#### [ФРАГМЕНТ СТРАНИЦЫ]

============

Глава 2 — Я

Я ведь о Мейерхольде мог знать только через своих друзей, по рассказам. И очень смутные воспоминания в раннем возрасте, довоенные. Я видел спектакли: «Ревизор», «Дама с камелиями», «Лес». Как, предположим, о Михаиле Чехове, гениальном актере, я слышал рассказы от старшего поколения актеров.

* * *

Был такой Зосима Злобин, который преподавал биомеханику. Лев Свердлин — актер мейерхольдовский, да и Эраст Павлович Гарин. Мейерхольд вел занятия эти, биомеханику. Это был ряд этюдов пластических: «Охотник», «Стрельба из лука», «Охота на зверей». Потом был просто ряд упражнений тренинга чистого. Но часто это были такие смысловые: «Метание камня» — это был какой-то сплав, и что-то от йогов, что-то от ритуальных танцев. Это был сильный пластический тренинг, но он был подкреплен конкретными актерскими задачами: хорошо видеть, слышать, правильное дыхание брать — потому что упражнения были трудные, и они требовали просто крепкого сильного тела.

============

#### [Данные о поиске видимых объектов]
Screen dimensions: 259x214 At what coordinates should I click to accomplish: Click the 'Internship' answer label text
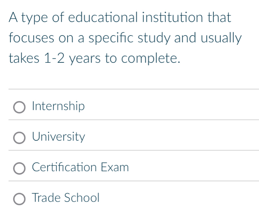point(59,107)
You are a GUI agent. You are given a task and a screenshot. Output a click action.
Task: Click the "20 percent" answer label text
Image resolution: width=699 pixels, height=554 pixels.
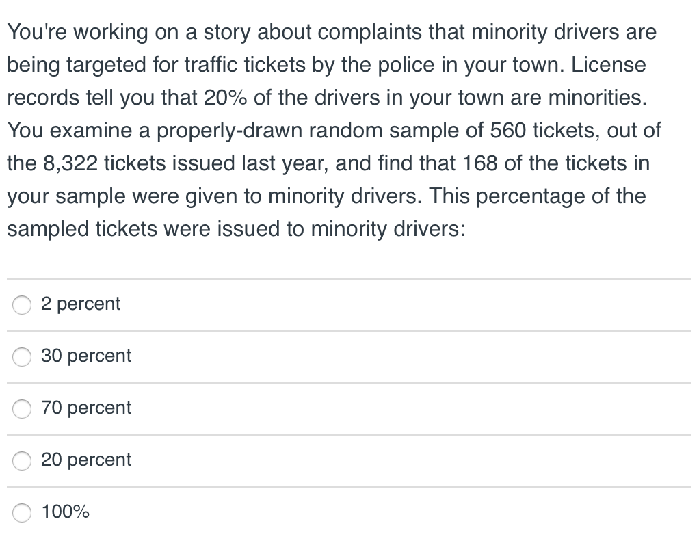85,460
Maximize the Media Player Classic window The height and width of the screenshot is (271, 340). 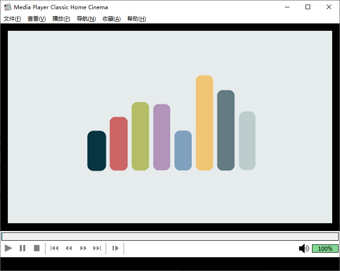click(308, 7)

============

#### [ОБЯЗАТЕЛЬНЫЕ ЗАДАНИЯ]
**a)** Переведите на английский язык предложение из текста о Мейерхольде: «Я видел спектакли: «Ревизор», «Дама с камелиями», «Лес».»
**b)** Поменяйте в тексте о Мейерхольде «гениальном» на «великом» и приведите получившийся отрывок. Начните с места, где стоят слова «Глава 2 — Я», и остановитесь после слов «старшего поколения актеров.».
Эти данные никак не связаны с текстом о Мейерхольде.

#### [РЕЗУЛЬТАТЫ ПО ЗАДАНИЯМ]
**a)** I saw the productions "The Government Inspector," "The Lady of the Camellias," and "The Forest."

**b)**
Глава 2 — Я

Я ведь о Мейерхольде мог знать только через своих друзей, по рассказам. И очень смутные воспоминания в раннем возрасте, довоенные. Я видел спектакли: «Ревизор», «Дама с камелиями», «Лес». Как, предположим, о Михаиле Чехове, великом актере, я слышал рассказы от старшего поколения актеров.